Всё лучшее в жизни либо незаконно, либо аморально, либо ведёт к ожирению (сборник)
Шрифт:
Ариэль Шарон, командир того самого бессмертного Сто первого отряда, о котором арабы будут помнить и в следующем тысячелетии, не только не боялся гоев, не только не боялся евреев, он даже евреев-начальников не боялся.
«Солдаты! – сказал Шарон, покидая армию в 1974 году. – Мы вырвали у врагов победу вопреки катастрофическим ошибкам и бездарности руководства, утратившего контроль над ситуацией».
Цезарь лучше не говорил. Фразу эту так и хочется перевести на латынь.
Рафул Эйтан вспоминает, как однажды его рота (дело, было, кажется, в 1955 году) получила приказ взять Тель-Ницану. В его распоряжении – семьдесят пять солдат. В общих чертах план операции был таков: «…атаковать египетские войска в районе Сваха и Бееротаим. Наша рота должна овладеть центральным укреплением, которое господствовало над нашей границей… Мы двигались быстрым шагом, почти бегом, глубоко вторглись на вражескую территорию и атаковали египтян с тыла. Укрепление также взяли с ходу, без серьезного сопротивления, быстрой ночной атакой. Но перед взятием по вине повара нас атаковал… понос. Иди, воюй в таком состоянии. Некоторые кинжалом отсекали заднюю часть штанов и… будь что будет. Вот мы уже завладели последней пулеметной позицией, я – во главе атакующих и… больше не могу, заместитель – вместо меня, а я – в кусты, затем меняемся местами…»
Злые
Мой народ…
Майским утром 1992 года наш самолет Бухарест– Тель-Авив приземлился в аэропорту Бен-Гуриона.

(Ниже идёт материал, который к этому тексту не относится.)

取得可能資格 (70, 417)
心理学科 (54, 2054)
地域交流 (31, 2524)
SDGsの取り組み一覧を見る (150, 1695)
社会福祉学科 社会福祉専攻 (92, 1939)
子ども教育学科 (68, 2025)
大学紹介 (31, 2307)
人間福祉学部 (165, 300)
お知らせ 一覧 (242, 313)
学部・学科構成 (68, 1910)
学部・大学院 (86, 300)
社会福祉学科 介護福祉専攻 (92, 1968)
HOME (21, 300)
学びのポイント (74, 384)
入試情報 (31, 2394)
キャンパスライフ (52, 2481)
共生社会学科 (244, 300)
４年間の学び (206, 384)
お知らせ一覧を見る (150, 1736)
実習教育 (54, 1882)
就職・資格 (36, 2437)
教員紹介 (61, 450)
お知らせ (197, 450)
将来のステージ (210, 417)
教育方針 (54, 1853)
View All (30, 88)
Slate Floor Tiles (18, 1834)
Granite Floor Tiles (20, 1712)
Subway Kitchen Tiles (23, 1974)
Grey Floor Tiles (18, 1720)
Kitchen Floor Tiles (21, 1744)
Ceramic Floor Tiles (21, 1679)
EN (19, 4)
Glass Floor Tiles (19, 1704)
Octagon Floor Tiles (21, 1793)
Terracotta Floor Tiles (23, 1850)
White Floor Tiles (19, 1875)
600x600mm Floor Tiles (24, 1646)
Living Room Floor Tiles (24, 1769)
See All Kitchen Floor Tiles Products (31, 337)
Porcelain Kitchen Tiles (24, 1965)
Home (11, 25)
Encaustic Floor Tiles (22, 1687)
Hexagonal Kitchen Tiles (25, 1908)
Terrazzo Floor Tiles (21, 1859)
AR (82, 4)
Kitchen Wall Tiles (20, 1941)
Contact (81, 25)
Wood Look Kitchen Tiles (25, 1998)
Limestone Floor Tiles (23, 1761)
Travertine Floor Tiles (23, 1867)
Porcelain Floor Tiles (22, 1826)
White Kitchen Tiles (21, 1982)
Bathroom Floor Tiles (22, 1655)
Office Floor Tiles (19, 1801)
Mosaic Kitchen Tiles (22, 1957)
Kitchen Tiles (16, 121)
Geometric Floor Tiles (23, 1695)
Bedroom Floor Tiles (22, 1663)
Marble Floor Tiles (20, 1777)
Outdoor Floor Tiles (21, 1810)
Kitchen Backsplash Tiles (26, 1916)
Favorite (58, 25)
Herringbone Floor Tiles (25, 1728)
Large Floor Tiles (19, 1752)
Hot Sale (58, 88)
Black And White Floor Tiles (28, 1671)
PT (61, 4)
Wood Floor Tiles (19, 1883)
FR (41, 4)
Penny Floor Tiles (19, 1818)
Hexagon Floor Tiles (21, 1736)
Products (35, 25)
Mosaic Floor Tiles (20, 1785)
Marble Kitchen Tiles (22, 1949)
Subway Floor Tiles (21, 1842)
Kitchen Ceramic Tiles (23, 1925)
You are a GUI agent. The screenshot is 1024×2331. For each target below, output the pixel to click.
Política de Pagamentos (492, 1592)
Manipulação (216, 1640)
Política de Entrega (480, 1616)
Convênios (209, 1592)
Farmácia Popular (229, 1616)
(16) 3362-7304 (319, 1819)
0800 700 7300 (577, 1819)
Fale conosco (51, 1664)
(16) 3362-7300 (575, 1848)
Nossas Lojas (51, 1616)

Шекспир в «Шейлоке» как мог убеждал меня в стяжательстве евреев.
Но Альберт Эйнштейн пользовался чеком на 15 тысяч долларов, который выписал ему Рокфеллеровский фонд, в качестве закладки для книг! И это было убедительнее, а главное, смешнее…
Состояние Ротшильдов, конечно, впечатляло. Каждой стране нужны богатые люди. Чем больше богатых, тем больше налоги в пользу государства, тем меньше бедных. Зеев Жаботинский ратовал за средний класс, на деньги которого будет создано независимое еврейское государство. Именно против этого класса и ополчился Ленин.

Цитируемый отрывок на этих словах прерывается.